OVERNIGHT
Global equity markets were mixed overnight with markets tracking lower easily outnumbering those trading higher. Critical economic data released overnight included stronger than expected Chinese industrial production, weaker than expected Chinese retail sales, stronger than expected Jibun Japanese bank services PMI readings for December, stronger-than-expected Japanese machinery orders, much softer than expected Swiss producer and import prices for November, soft French and German HCOB manufacturing PMI readings for December, better-than-expected French and German HCOB services PMI readings for December. Also released this morning were better-than-expected euro zone HCOB manufacturing and services PMI readings and a minor downtick in Italian consumer price index readings for November. The North American trading session will bring Canadian housing starts which are expected to be stronger, a much weaker New York Empire State Manufacturing index for December, and softer US S&P global manufacturing and services PMI readings.
CURRENCIES
Even though the dollar has mostly traded below last Friday’s close in the early trade today, we leave a thin edge with the bull camp. In addition to soft euro zone PMI business activity the dollar should draft support from very dovish statements from the ECB president overnight regarding the potential for future rate cuts from the central bank.
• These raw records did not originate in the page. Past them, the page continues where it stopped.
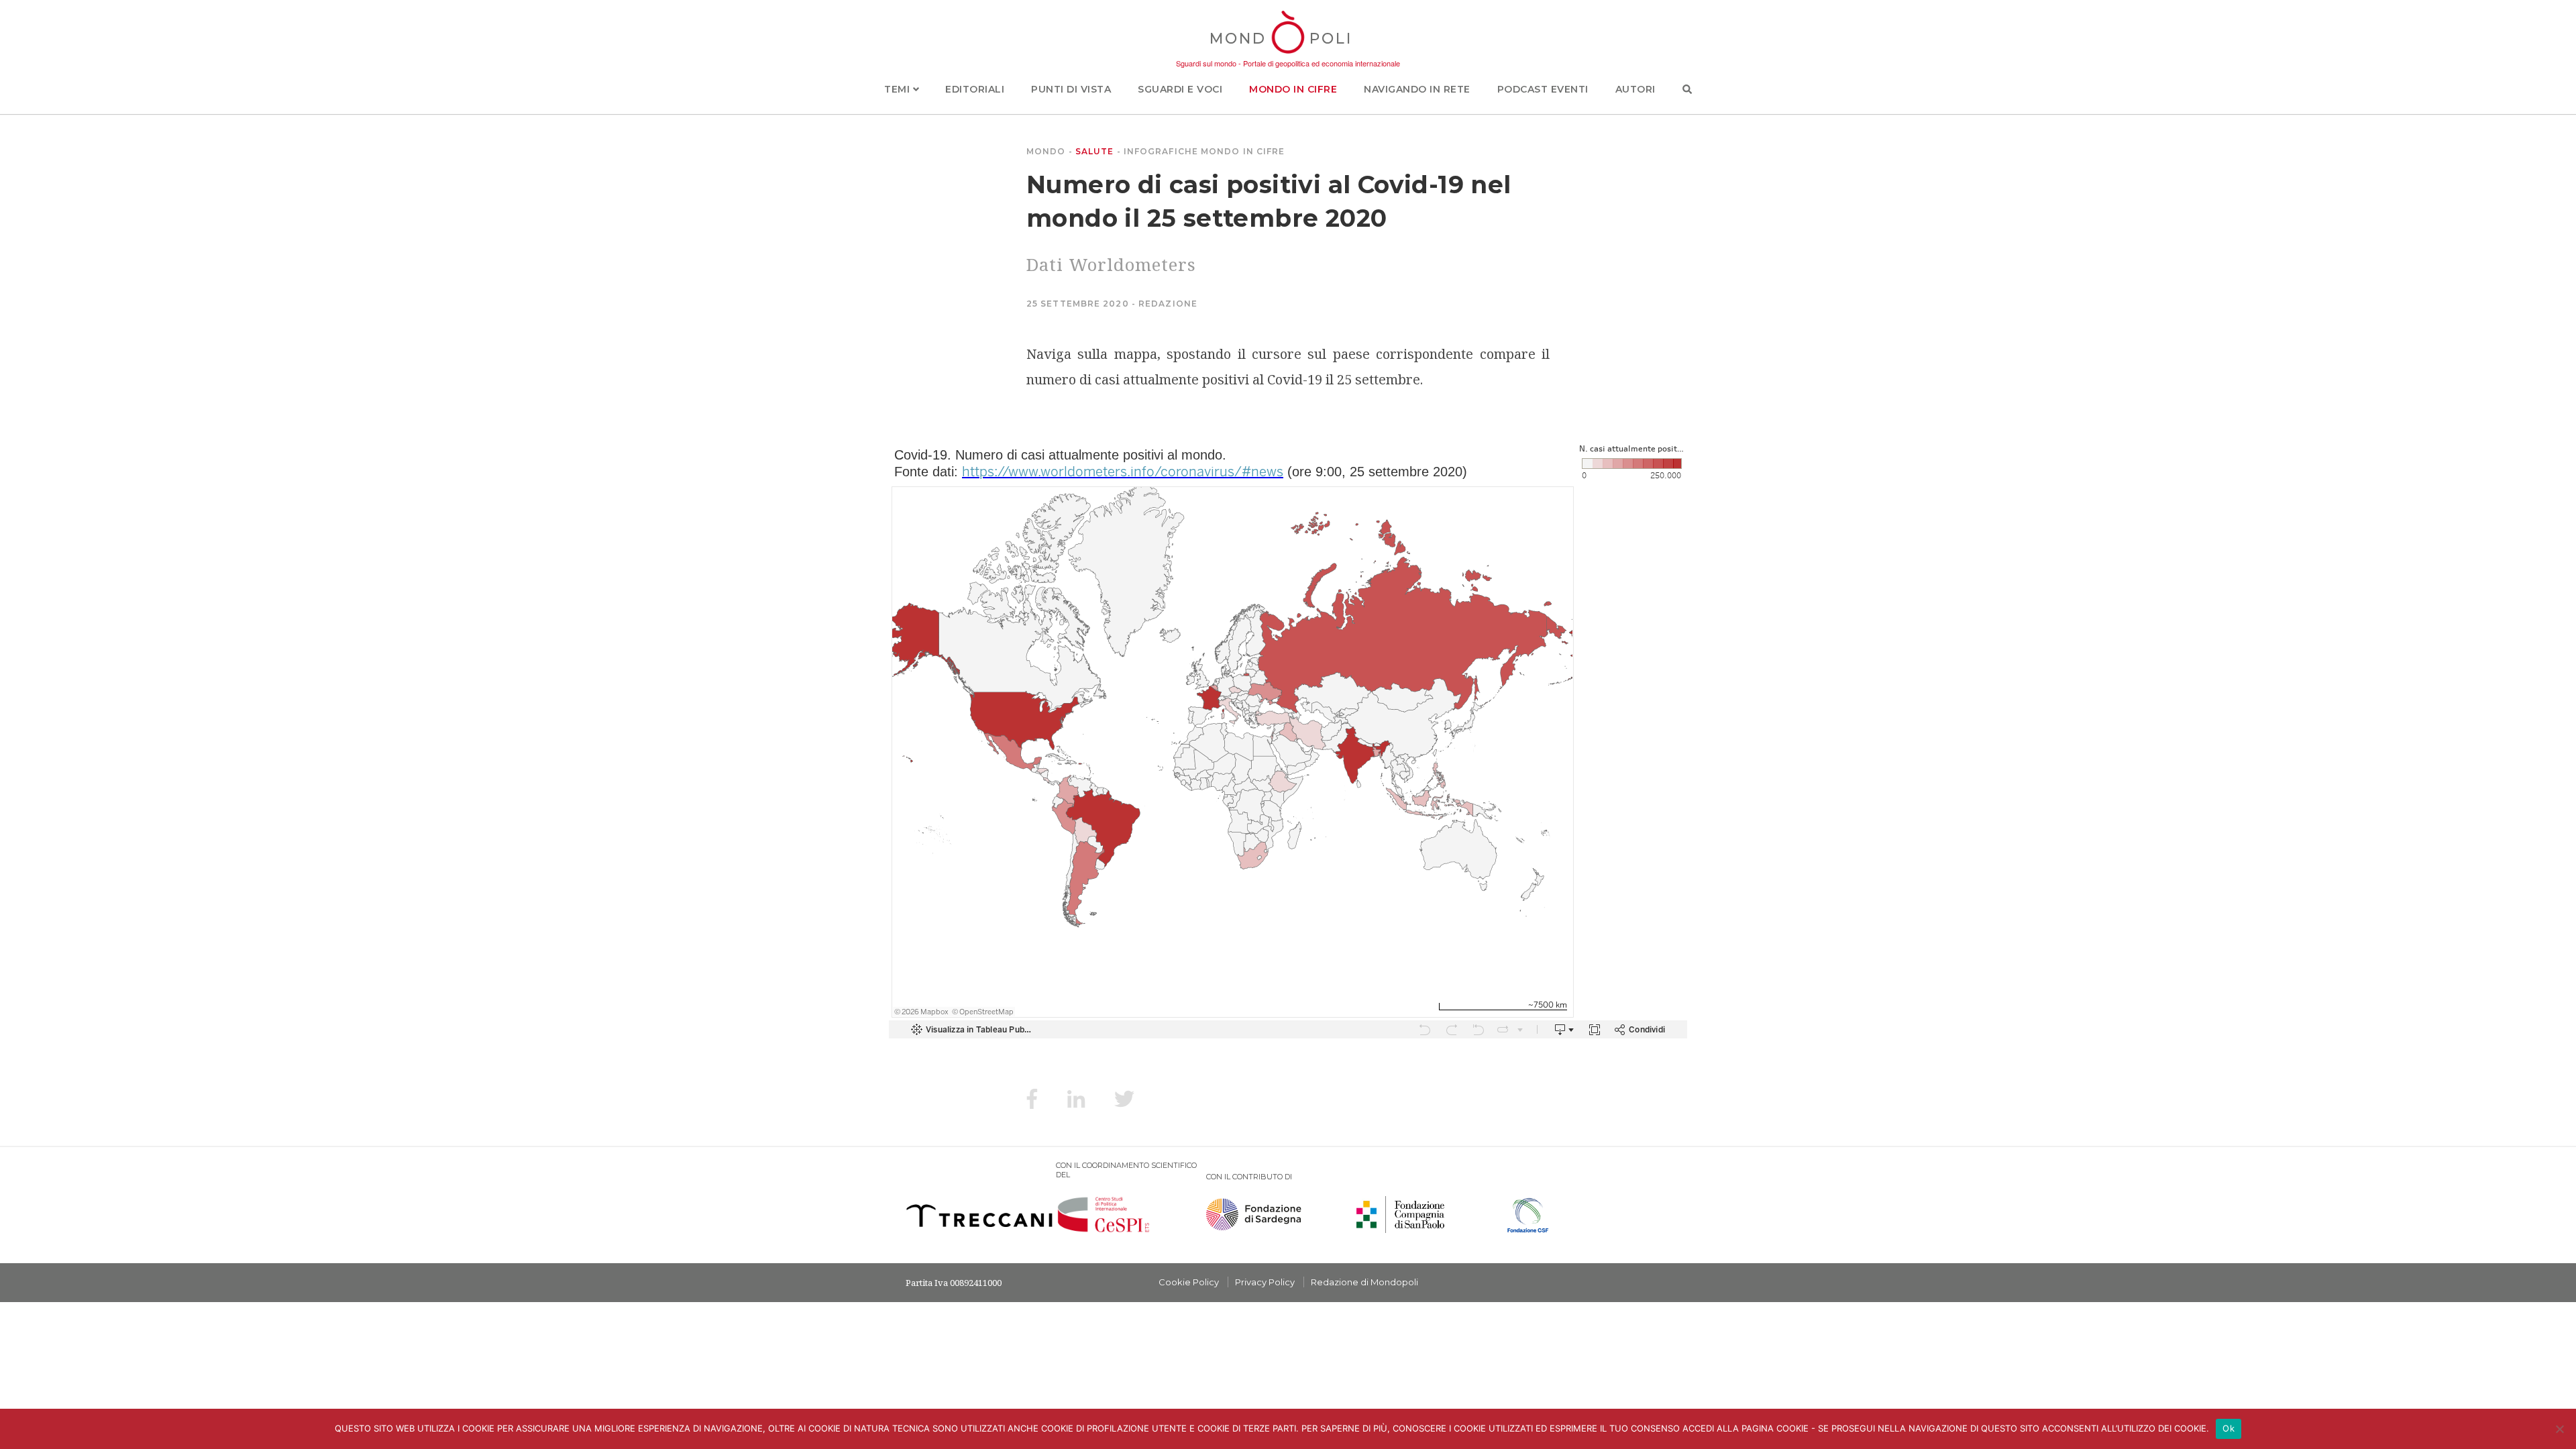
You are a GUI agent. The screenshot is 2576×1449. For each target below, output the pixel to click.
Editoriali (974, 89)
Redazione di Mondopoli (1364, 1282)
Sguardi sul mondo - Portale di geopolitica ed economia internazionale (1288, 63)
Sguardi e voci (1180, 89)
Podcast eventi (1543, 89)
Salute (1094, 151)
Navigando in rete (1417, 89)
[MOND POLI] (1288, 55)
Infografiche (1161, 151)
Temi (898, 89)
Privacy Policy (1265, 1282)
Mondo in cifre (1293, 89)
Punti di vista (1071, 89)
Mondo (1046, 151)
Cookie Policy (1189, 1282)
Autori (1635, 89)
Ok (2228, 1428)
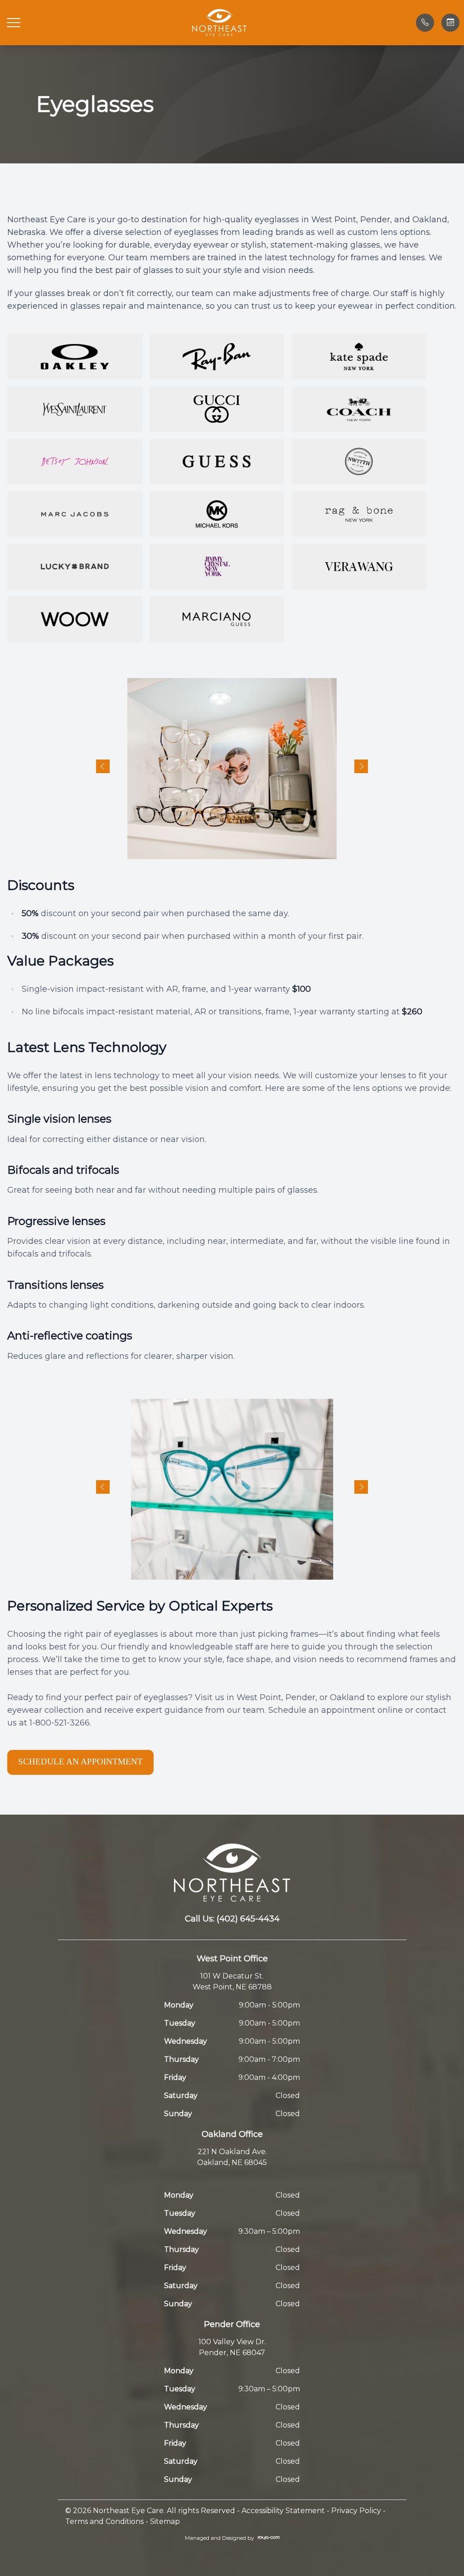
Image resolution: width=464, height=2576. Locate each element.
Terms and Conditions (104, 2521)
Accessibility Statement (283, 2510)
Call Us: (232, 1919)
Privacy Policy (356, 2510)
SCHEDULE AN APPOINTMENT (80, 1761)
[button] (14, 22)
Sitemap (165, 2521)
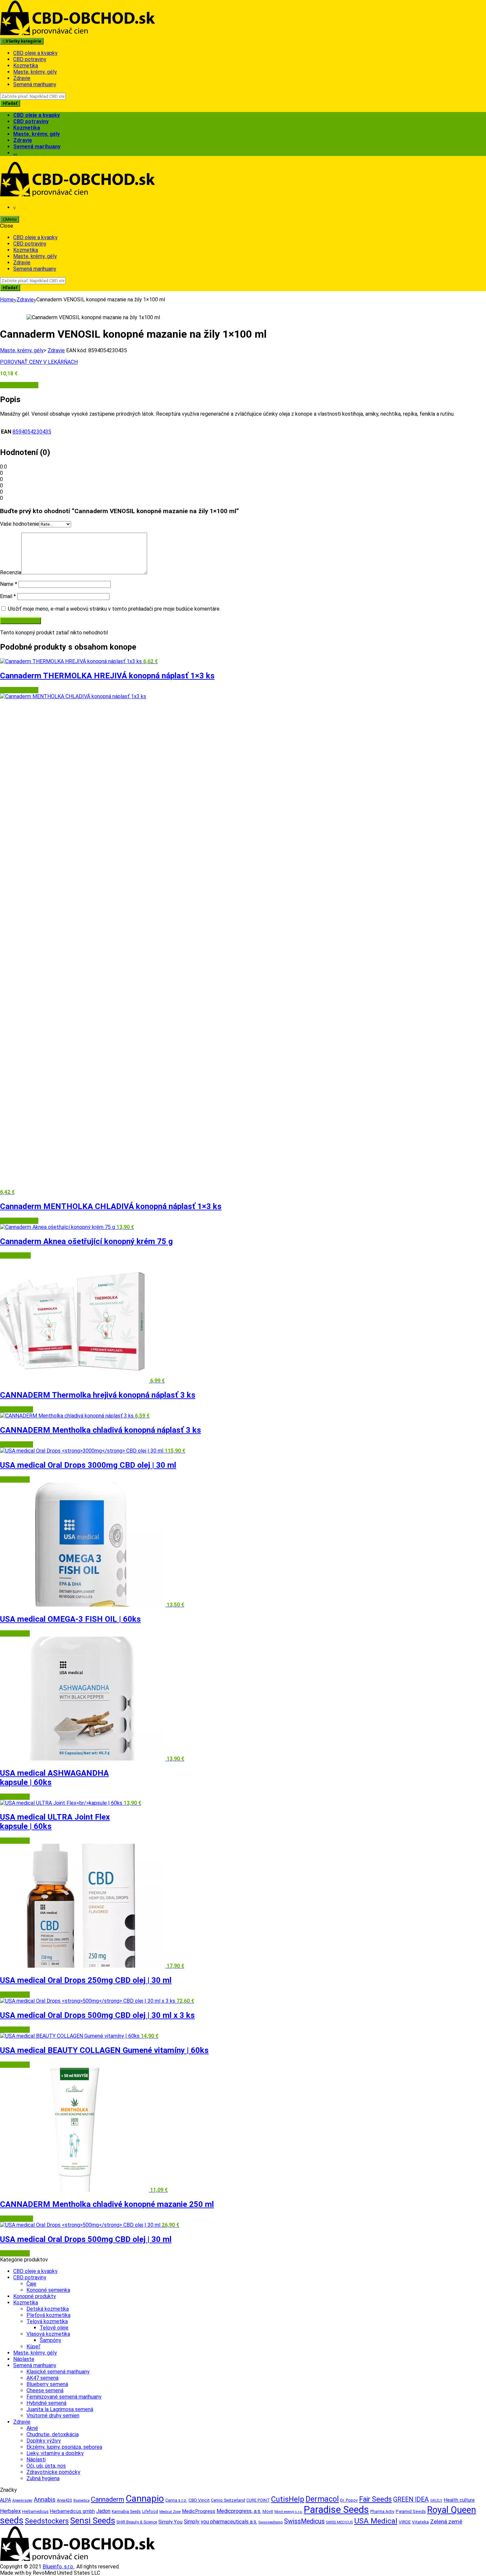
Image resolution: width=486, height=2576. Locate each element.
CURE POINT (258, 2500)
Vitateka (420, 2521)
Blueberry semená (47, 2384)
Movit (268, 2511)
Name (8, 584)
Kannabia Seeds (126, 2511)
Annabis (45, 2499)
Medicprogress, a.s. (239, 2511)
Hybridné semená (46, 2403)
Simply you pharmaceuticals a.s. (220, 2522)
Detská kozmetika (47, 2309)
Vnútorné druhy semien (52, 2415)
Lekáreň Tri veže (19, 385)
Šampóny (50, 2340)
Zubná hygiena (43, 2478)
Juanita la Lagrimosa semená (59, 2409)
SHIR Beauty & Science (136, 2522)
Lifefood (150, 2511)
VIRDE (405, 2521)
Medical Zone (170, 2512)
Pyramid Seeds (411, 2511)
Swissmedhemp (271, 2522)
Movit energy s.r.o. (288, 2512)
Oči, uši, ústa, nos (46, 2466)
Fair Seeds (375, 2499)
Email (8, 596)
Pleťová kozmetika (48, 2315)
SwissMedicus (304, 2521)
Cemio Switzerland (228, 2500)
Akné (32, 2428)
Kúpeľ (33, 2346)
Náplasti (36, 2459)
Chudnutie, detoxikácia (52, 2434)
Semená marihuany (34, 84)
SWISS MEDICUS (339, 2522)
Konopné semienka (48, 2290)
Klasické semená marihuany (58, 2371)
We also see the euro remaining under pressure from rising French bond risk premiums resulting from turmoil in the French government. Furthermore, the European job market continues to soften with German business activity finishing 2024 in a contraction mode. On the other hand, Japan continues to generate strong data providing headwinds for the US dollar. In fact, JGB yields continue to rise along with US treasury yields despite market expectations that the Bank of Japan might not raise rates on Thursday. However, long term Chinese yields overnight hit record lows providing the dollar with some countervailing lift from the Asian markets.
STOCK INDEX FUTURES
A rounded top or sideways to lower consolidation pattern continues to unfold with short-term technical measures suggesting minor lower lows ahead. It appears that the markets have heavily “bought the idea” of a rate cut on Wednesday and traders/investors continue to take a breath on lofty hopes of the incoming administration. However, the sharp slide in treasury prices over the last two weeks clearly signals the potential for a pause in rate cuts by the US Federal Reserve after this week’s cut and that sentiment could cause a temporary modest washout in equities. Adding into the apathy or temporary bullish exhaustion in the trade over the last five sessions are several concerning tech sector legal and regulatory developments involving Open AI, tick-tock, twitter and US/China tech sector/semiconductor conflicts.
INTEREST RATES
While treasury prices have managed to hold above last Friday’s spike down close in the early going today, the charts remain bearish with fundamental issues mostly bearish or simply not definitive enough to take control away from the bear camp. However, given expectations for a noted drop in the US Empire State manufacturing index, a modest dip in S&P global manufacturing PMI and expectations of a dip in US S&P global services PMI readings this morning we suspect March bonds will find support just above 116-00. Even though treasuries saw a wave of global central bank rate cuts last week and the ECB president this morning indicated there could be more European “cuts” that has not brought fresh buying interest into the treasury markets. Unfortunately for the bull camp, short-term technical signals in bonds and notes remain in sell mode with an extremely active US economic report day on Tuesday likely to present a major pivot/price junction event.